What is also clear is that our attempt to centrally increase production through quantitative easing failed to spark a resurgence of economic growth. Our next great attempt must not be allowed to repeat replenishment of the world’s bank’s balance sheets or to repeat grand government sponsored projects that take too long to trickle down to the rest of the economy and that lack the traction to jump start our economy. If the ill fated quantitative easing experiment could not reverse our contagion, our next attempt must instead be distributed throughout the economy to kindle millions of micro-investment opportunities that will nurture sustainable growth.

To distributively spur GDP growth, America must provide a broad swath of domestic equity and debt capacity that can be invested by millions of Americans in countless avenues of productive capacity. By creating the monetary environment that allows our nation’s pent up innovations to take root, we can put all Americans to work on the highest and best domestic priorities for growing our economy. Yet our current government policies are producing just the opposite effect. During this global recession, while allowing the Federal Reserve to ferociously pursue Keynesian limits, we have supported policies that both diverted and consumed domestic equity while at the same time destroying domestic debt capacity. These policies must now be dramatically reversed.

Our equity policies must be reversed. Rather than encouraging growth of equity to keep pace with our country’s productive growth needs, we have pursued policies that chase equity away to other countries by increasing the cost of doing business in America through regulatory, structural, and labor costs. Of the equity that is left, we have pursued policies to capture much through estate taxes, capital gains taxes and corporate profit taxes to pay for our grotesquely bloating government budgets. Without growth capital, we cannot grow.

Our debt capacity policies must be reversed. Rather than aggressively pursuing policies to stem the damage from our real estate bubble, we instead are allowing our real estate equity bubble to slowly deflate, increasing the nation’s housing debt overhang approximately 10 trillion dollars. We are further pursuing policies to clear this overhang through aggressive foreclosures and bankruptcies of millions of Americans that destroys debt capacity in two ways. First, much of the debt that is not purged through bankruptcy is just transferred from housing debt to liens on the debtors’ future earnings. Secondly, the credit ratings of the debtors are damaged, shrinking their ability to assume new debt. Without new debt capacity to both absorb the old debt capacity lost and to add to new equity, America cannot increase its GDP and jobs.

Either through historical ignorance, or worse through a deliberate effort to give elite constituents opportunities to protect their piece of a dwindling pie at the expense of the entire nation, we have reconstituted bank equities while doing little to gird their underlying loans, to expand our nation’s credit, or to reverse this business cycle’s monetary implosion.

The beneficiaries of these failing policies include our bloated government that delays inevitable and urgently needed right sizing, and banks that continue to feign fairy tale housing equities on their books so that they can continue to extract interest payments while appearing by most accounts to maintain a modicum of solvency.

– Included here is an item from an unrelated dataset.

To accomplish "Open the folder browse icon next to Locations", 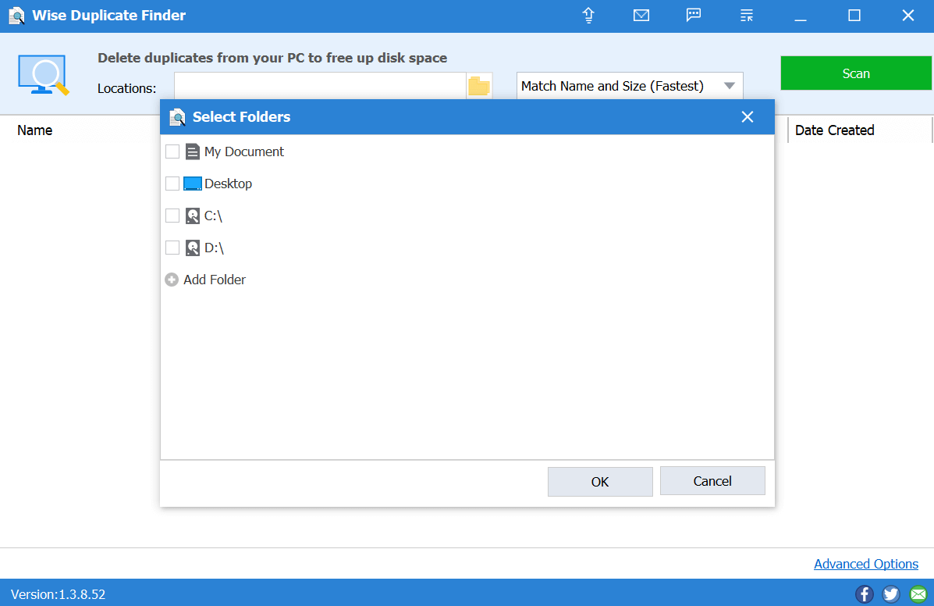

The losers thus far from our failed government direction have been the rest of the U.S. economy, all savers, all job seekers, and the America’s future.

If we are to repair America’s capitalist system without having to eventually resort to revolutionary measures, we must immediately reverse our monetary policies with what might seem revolutionary measures today, if not for the much worse measures that will inevitably come as a result of our continued inaction. We must stop attempting to pay for excessive government budgets with current and future growth equity. Instead, we must continue the path of slashing government expenditures. We cannot have our GDP growth equity cake and eat it to fund deficits.

Once we smartly choose to conserve our growth equity, we must take the much harder step of changing our policies to incentivize equity owners to keep their equity in America rather than allowing it to be invested offshore, or the heroic steps we took to save our GDP will be for naught as the saved equity simply slips away through direct foreign investments to the East. In addition, if we are able to convince equity owners that America is a good investment, we must also create available debt capacity alongside that equity, because investments in GDP growth require both equity and debt.

Our nation’s existing debt is already maxed out. 80 percent of this debt was created by a series of orchestrated bubbles intended to extract capital for Asia’s expansion. Our country was left strapped with overwhelming debt and was unable to move forward as Asia, now flush with our capital, ran past our stalled economy. We must stop this bubble debt from placing a stranglehold on our nation’s future.

Without a realistic method to isolate and appropriately deal with the debt created during our spectacular real estate bubble, we cannot move forward. Thus, I make what now seems a revolutionary suggestion, but only so because we have not yet degenerated into requiring an even more revolutionary measure. We must isolate the existing bubble-created, under collateralized debt and have our government force the debt holders to convert it to equity, thereby co-opting those who extracted the debt to share in the risk of making America once again successful.

As an example of debt conversions, our government will insist that banks remove the overextended portion of housing loans from their books and replace them with partial bank equity ownership of those same homes. Once we remove these artificially elevated debt obligations from the mass of Americans, we must accelerate repair of their credit ratings that were damaged solely due to our nation’s business cycle debacles so that all Americans may appropriately support our country’s future economic productivity.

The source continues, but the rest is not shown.